The Three Sisters formation, next to Mitchell Mesa.
Mitchell Mesa and Merrick Butte, (in the photo above), are
named for two of Kit Carson's soldiers who stayed in the area
in the 1860s to mine silver.  They were killed by the Utes and
Paiutes near the rocks which bear their names. 



Gary tosses a tumbleweed in front of Camel Butte
in Monument Valley's backcountry.

          My favorite part of the tour?  A drive into the backcountry to view “Ear of the Wind”—an arch carved by the scouring spring gales, and  “Sun’s Eye”—an opening in the dome of a rocky alcove.  

I'm walking the sand dune to listen for
sighing breezes through Ear of the Wind's portal.

Gary stands in the alcove below Sun's Eye (top photo)
and plays his drum while singing a song taught him
by his grandfather.  The haunting melody and soulful
Navajo lyrics echo off the walls while a raven squawks overhead.

          The two natural areas (above) are free of the commercialization which plagues other scenic vistas such as John Ford Point.  Vendors selling jewelry and trinkets line the point; you’re free to shop if you like, or to wander and gaze at the scenery made famous by the acclaimed Hollywood director.  

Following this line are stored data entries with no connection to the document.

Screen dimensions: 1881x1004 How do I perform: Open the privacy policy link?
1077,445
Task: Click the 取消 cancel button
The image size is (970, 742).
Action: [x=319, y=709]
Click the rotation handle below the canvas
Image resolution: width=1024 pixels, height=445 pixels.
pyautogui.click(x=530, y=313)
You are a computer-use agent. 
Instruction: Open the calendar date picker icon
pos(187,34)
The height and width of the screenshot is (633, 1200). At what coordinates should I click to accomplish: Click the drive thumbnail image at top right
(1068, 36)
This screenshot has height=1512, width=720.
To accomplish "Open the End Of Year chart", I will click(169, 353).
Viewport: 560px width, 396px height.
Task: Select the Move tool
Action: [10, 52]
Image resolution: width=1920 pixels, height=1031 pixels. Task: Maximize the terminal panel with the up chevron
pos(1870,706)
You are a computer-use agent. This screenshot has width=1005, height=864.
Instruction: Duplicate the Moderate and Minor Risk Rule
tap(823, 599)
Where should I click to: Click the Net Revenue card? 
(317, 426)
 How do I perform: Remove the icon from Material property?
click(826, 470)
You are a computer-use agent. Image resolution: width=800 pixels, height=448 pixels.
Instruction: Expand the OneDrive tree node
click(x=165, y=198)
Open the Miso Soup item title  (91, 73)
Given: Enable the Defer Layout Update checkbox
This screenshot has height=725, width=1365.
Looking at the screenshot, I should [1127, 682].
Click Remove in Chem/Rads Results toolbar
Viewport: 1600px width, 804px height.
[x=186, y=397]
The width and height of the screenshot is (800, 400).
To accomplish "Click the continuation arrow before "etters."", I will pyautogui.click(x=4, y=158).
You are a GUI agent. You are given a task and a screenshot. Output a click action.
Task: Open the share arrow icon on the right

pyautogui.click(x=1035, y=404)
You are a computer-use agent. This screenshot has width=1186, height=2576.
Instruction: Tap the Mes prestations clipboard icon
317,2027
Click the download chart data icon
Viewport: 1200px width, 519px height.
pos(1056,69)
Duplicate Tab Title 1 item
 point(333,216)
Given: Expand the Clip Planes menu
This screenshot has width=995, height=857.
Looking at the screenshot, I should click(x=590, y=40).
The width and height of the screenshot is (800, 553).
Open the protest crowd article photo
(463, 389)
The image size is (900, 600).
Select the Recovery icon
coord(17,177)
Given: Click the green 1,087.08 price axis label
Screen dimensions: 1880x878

And… "It's a wrap!"  People and horses congregate on John Ford Point,
the perfect location for director Ford's famous long shots, which framed his
characters against the vast,harsh and rugged natural terrain of
Monument Valley.

          John Wayne’s first western, “Stagecoach” was filmed in Monument Valley in 1938, one year before our touring companions camped here.  An image forms in my mind of the couple then—vigorous, sun-tanned, supple and lithe.  Now they rise slowly from their seats, steady themselves as they walk down the aisle, need assistance descending the steps behind our vehicle.  Time accentuates our human frailties and steals our vitality, but some things actually do improve with age.   See for yourself by discovering the timeless beauty that is Monument Valley.


Our open-air touring vehicle.
Goulding's Lodge conducts a variety of daily tours of the valley.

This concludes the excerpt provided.